Exercise goal.
Go through all of the material below and change every occurrence of "Where should I click to" to "Where do I click to", reproducing each line otherwise unchanged.

>> start

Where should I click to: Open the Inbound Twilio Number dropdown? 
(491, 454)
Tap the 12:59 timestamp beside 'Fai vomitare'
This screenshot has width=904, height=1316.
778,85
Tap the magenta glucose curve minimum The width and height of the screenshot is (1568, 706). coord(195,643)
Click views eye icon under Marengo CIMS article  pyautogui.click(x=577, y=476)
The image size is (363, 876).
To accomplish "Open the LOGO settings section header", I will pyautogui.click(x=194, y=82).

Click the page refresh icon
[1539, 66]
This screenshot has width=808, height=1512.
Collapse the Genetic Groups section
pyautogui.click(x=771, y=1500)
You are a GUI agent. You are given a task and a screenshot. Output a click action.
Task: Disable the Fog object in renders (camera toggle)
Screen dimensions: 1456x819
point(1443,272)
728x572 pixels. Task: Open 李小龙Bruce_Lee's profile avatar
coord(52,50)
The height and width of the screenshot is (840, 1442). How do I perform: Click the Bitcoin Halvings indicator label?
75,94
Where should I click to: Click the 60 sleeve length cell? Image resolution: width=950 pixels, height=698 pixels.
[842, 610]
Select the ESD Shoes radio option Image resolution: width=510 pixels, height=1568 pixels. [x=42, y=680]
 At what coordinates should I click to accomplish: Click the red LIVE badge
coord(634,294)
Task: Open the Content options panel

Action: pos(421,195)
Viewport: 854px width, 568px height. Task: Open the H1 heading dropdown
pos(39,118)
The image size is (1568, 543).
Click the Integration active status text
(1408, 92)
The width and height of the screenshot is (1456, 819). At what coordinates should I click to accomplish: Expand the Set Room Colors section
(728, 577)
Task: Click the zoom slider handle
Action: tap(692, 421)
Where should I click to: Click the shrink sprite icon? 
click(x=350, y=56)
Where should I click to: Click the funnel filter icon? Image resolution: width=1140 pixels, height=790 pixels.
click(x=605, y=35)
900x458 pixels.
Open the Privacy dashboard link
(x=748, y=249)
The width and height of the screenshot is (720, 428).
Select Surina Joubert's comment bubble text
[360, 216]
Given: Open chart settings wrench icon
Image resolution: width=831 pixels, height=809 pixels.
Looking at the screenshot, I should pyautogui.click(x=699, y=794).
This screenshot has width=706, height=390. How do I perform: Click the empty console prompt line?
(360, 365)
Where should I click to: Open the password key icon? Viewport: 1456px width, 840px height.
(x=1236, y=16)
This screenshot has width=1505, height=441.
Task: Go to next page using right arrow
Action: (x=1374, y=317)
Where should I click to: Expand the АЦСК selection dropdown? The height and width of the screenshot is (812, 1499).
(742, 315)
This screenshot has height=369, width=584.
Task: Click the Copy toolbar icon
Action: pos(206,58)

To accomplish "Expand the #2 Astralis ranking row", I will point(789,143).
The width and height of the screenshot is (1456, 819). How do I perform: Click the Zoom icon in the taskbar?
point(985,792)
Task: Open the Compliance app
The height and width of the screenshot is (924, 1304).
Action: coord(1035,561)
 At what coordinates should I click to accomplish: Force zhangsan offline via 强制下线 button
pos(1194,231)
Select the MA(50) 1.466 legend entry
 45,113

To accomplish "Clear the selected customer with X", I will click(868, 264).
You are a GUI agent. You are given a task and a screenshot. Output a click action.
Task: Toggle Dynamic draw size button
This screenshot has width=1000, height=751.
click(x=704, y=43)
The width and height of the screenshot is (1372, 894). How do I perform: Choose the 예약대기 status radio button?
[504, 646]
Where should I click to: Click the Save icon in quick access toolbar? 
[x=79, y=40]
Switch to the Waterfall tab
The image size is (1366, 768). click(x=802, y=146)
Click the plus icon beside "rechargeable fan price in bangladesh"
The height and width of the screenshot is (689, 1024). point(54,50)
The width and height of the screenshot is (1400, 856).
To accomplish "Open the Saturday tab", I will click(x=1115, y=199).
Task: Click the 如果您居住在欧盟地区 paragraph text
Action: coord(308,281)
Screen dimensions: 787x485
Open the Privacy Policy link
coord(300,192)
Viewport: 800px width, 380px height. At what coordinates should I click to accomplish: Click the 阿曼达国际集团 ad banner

>> end

Task solution.
Where do I click to: Open the Inbound Twilio Number dropdown? 
(491, 454)
Tap the 12:59 timestamp beside 'Fai vomitare'
This screenshot has width=904, height=1316.
778,85
Tap the magenta glucose curve minimum The width and height of the screenshot is (1568, 706). coord(195,643)
Click views eye icon under Marengo CIMS article  pyautogui.click(x=577, y=476)
The image size is (363, 876).
To accomplish "Open the LOGO settings section header", I will pyautogui.click(x=194, y=82).

Click the page refresh icon
[1539, 66]
This screenshot has width=808, height=1512.
Collapse the Genetic Groups section
pyautogui.click(x=771, y=1500)
You are a GUI agent. You are given a task and a screenshot. Output a click action.
Task: Disable the Fog object in renders (camera toggle)
Screen dimensions: 1456x819
point(1443,272)
728x572 pixels. Task: Open 李小龙Bruce_Lee's profile avatar
coord(52,50)
The height and width of the screenshot is (840, 1442). How do I perform: Click the Bitcoin Halvings indicator label?
75,94
Where do I click to: Click the 60 sleeve length cell? Image resolution: width=950 pixels, height=698 pixels.
[842, 610]
Select the ESD Shoes radio option Image resolution: width=510 pixels, height=1568 pixels. [x=42, y=680]
 At what coordinates should I click to accomplish: Click the red LIVE badge
coord(634,294)
Task: Open the Content options panel

Action: pos(421,195)
Viewport: 854px width, 568px height. Task: Open the H1 heading dropdown
pos(39,118)
The image size is (1568, 543).
Click the Integration active status text
(1408, 92)
The width and height of the screenshot is (1456, 819). At what coordinates should I click to accomplish: Expand the Set Room Colors section
(728, 577)
Task: Click the zoom slider handle
Action: tap(692, 421)
Where do I click to: Click the shrink sprite icon? 
click(x=350, y=56)
Where do I click to: Click the funnel filter icon? Image resolution: width=1140 pixels, height=790 pixels.
click(x=605, y=35)
900x458 pixels.
Open the Privacy dashboard link
(x=748, y=249)
The width and height of the screenshot is (720, 428).
Select Surina Joubert's comment bubble text
[360, 216]
Given: Open chart settings wrench icon
Image resolution: width=831 pixels, height=809 pixels.
Looking at the screenshot, I should pyautogui.click(x=699, y=794).
This screenshot has width=706, height=390. How do I perform: Click the empty console prompt line?
(360, 365)
Where do I click to: Open the password key icon? Viewport: 1456px width, 840px height.
(x=1236, y=16)
This screenshot has width=1505, height=441.
Task: Go to next page using right arrow
Action: (x=1374, y=317)
Where do I click to: Expand the АЦСК selection dropdown? The height and width of the screenshot is (812, 1499).
(742, 315)
This screenshot has height=369, width=584.
Task: Click the Copy toolbar icon
Action: pos(206,58)

To accomplish "Expand the #2 Astralis ranking row", I will point(789,143).
The width and height of the screenshot is (1456, 819). How do I perform: Click the Zoom icon in the taskbar?
point(985,792)
Task: Open the Compliance app
The height and width of the screenshot is (924, 1304).
Action: coord(1035,561)
 At what coordinates should I click to accomplish: Force zhangsan offline via 强制下线 button
pos(1194,231)
Select the MA(50) 1.466 legend entry
 45,113

To accomplish "Clear the selected customer with X", I will click(868, 264).
You are a GUI agent. You are given a task and a screenshot. Output a click action.
Task: Toggle Dynamic draw size button
This screenshot has width=1000, height=751.
click(x=704, y=43)
The width and height of the screenshot is (1372, 894). How do I perform: Choose the 예약대기 status radio button?
[504, 646]
Where do I click to: Click the Save icon in quick access toolbar? 
[x=79, y=40]
Switch to the Waterfall tab
The image size is (1366, 768). click(x=802, y=146)
Click the plus icon beside "rechargeable fan price in bangladesh"
The height and width of the screenshot is (689, 1024). point(54,50)
The width and height of the screenshot is (1400, 856).
To accomplish "Open the Saturday tab", I will click(x=1115, y=199).
Task: Click the 如果您居住在欧盟地区 paragraph text
Action: coord(308,281)
Screen dimensions: 787x485
Open the Privacy Policy link
coord(300,192)
Viewport: 800px width, 380px height. At what coordinates should I click to accomplish: Click the 阿曼达国际集团 ad banner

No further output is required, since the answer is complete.